» **DATA TO USE**
╔══
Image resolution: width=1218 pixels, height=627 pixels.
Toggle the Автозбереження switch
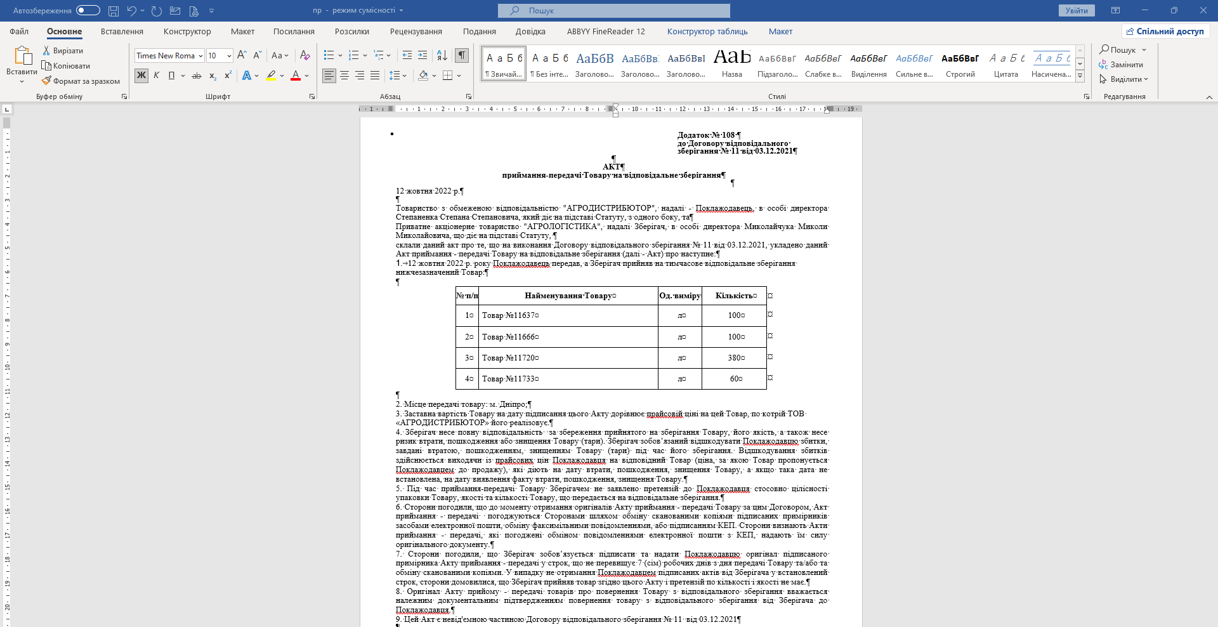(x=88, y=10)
╚══
╔══
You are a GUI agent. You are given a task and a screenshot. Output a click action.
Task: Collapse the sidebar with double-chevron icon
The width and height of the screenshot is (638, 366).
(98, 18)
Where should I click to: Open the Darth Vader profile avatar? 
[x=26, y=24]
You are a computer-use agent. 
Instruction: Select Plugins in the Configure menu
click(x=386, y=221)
╚══
Rescale the records from the line containing "You are a GUI" through the line containing "click(x=386, y=221)", both included. Reproduce only those lines, requests included, multiplying every coordinate in the answers by 2.6 and rounding to whole numbers with halves rounded up, and leave all other numbers unchanged.

You are a GUI agent. You are given a task and a screenshot. Output a click action.
Task: Collapse the sidebar with double-chevron icon
The width and height of the screenshot is (638, 366).
(255, 47)
Where should I click to: Open the Darth Vader profile avatar? 
[x=68, y=62]
You are a computer-use agent. 
Instruction: Select Plugins in the Configure menu
click(x=1004, y=575)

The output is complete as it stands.